The information below comes from the statement of deficiencies compiled by health inspectors and provided to AHCJ by the Centers for Medicare and Medicaid Services. It does not include the steps the hospital plans to take to fix the problem, known as a plan of correction. For that information, you should contact the hospital, your state health department or CMS. Accessing the document may require you to file a Freedom of Information Request. Information on doing so is available here.
|STRONG MEMORIAL HOSPITAL||601 ELMWOOD AVE ROCHESTER, NY 14642||Jan. 7, 2016|
|VIOLATION: PATIENT RIGHTS: RESTRAINT OR SECLUSION||Tag No: A0175|
|Based on medical record review and document review revealed no documentation of restraint discontinuation for 1 of 5 patients. This documentation laspse could result in staff being unclear as to the patient's restraint status.
Review of the Restraint Summary flowsheet for Patient B dated 11/23/15 revealed 4 point restraints were applied at 1:54am and continued as of 3:45am. However, there is no clear documentation as to when they were discontinued.
Review of Strong Memorial Hospital Nursing Practice Procedures & Polices Manual Section 5, Documentation/Assessment last reveiwed 10/22/14 revealed nursing is to document the application and discontinuation of patient restraints in the medical record.
|VIOLATION: PATIENT RIGHTS: RESTRAINT OR SECLUSION||Tag No: A0168|
|Based on medical record review and document review, staff did not ensure a restraint order was obtained for 1 of 5 patients. Not obtaining an order for restraints could result in inadequate patient assessment relative to patient condition and need for restraint.
Review of the medical record for Patient B dated 11-22-15 at 5:15pm revealed 4 point restraints were applied and discontinued at 7:30pm with no documentation to indicate an order for restraint usage was obtained.
Review of Strong Memorial Hospital Policy Section 10. Patient/Public Health & Safety 10.2.1 Restraints and Seclusion for Violent/Self -Destructive Behaviors last reviewed 6-13 revealed that following the face to face evaluation, the provider writes an order for the use of restraint or seclusion.
|VIOLATION: PATIENT RIGHTS: NOTICE OF RIGHTS||Tag No: A0117|
|Based on document review, observation, and interview, the hospital did not conspicuously post a copy of the Parent's Bill of Rights as required by New York State regulation in Title 10 New York Codes, Rules and Regulations (NYCRR) 405.7(d) in areas where pediatric patients are located.

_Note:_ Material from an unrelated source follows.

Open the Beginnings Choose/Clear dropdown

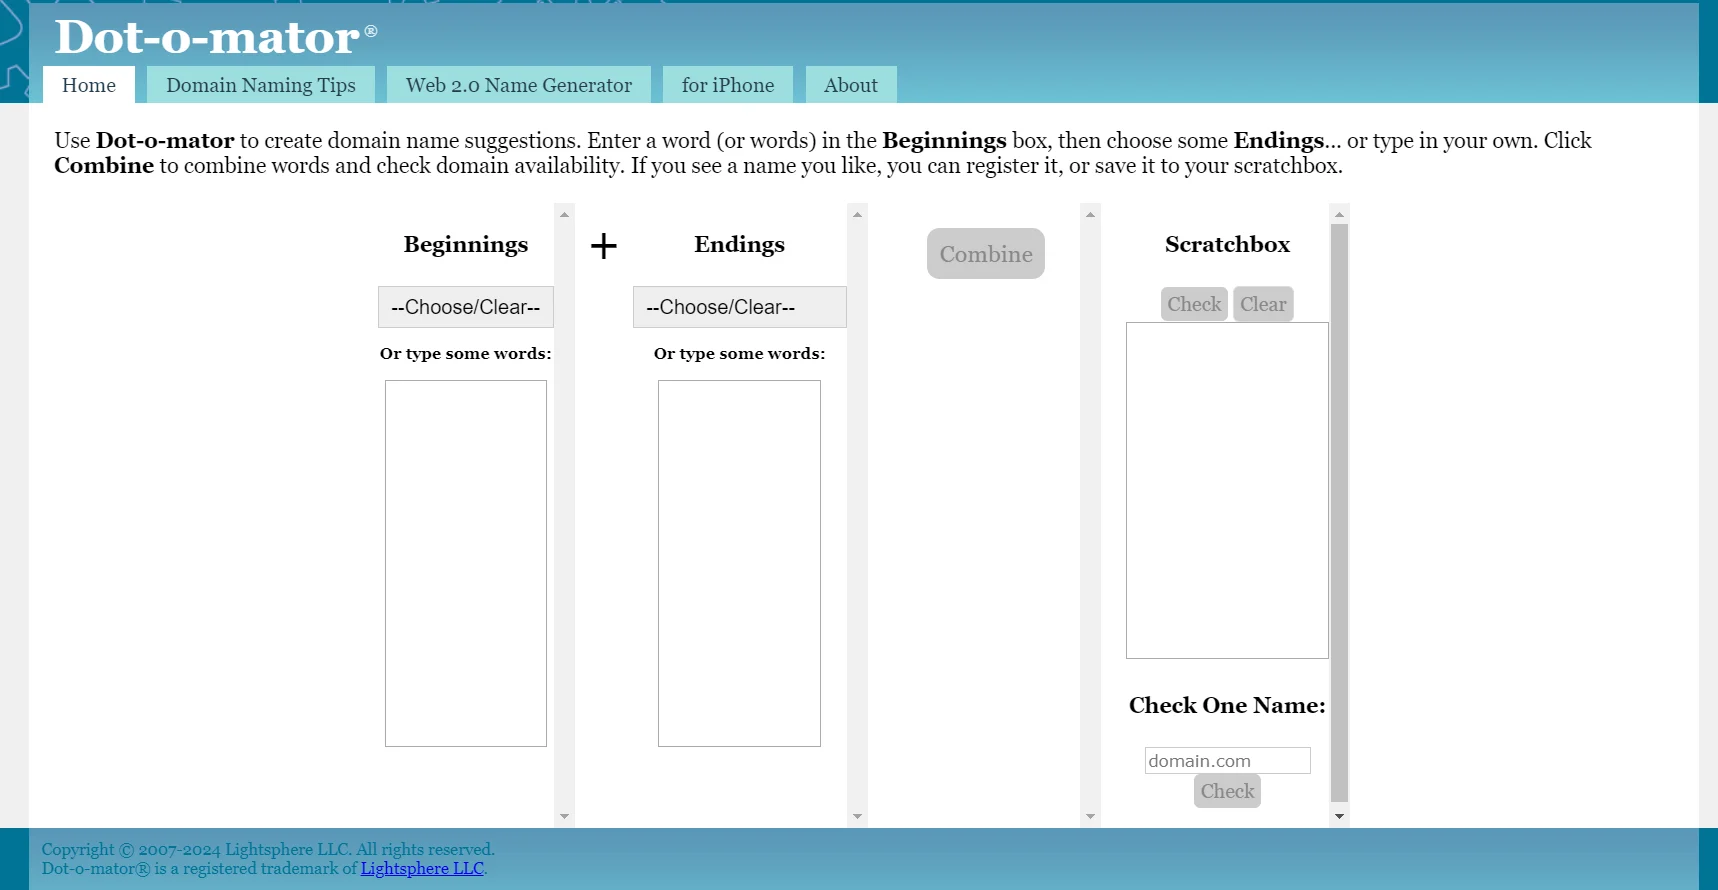[x=465, y=307]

Review of facility policy #11.01.1 "Patient's Rights and Responsibilities" (dated 3/10/15) revealed that a Parents' Bill of Rights and Responsibilities will be posted in a conspicuous place.
Observation during tour of the pediatric intensive care unit on 1/6/16 at 11:15 AM, and of the pediatric emergency department on 1/6/16 at 12:30 PM, revealed no posted copies of a Parent's Bill of Rights on the units. This was confirmed at the time of the pediatric intensive care unit tour by Staff #1, 3 and 17, and at the time of the pediatric emergency department tour by Staff #1, 3 and 10-12.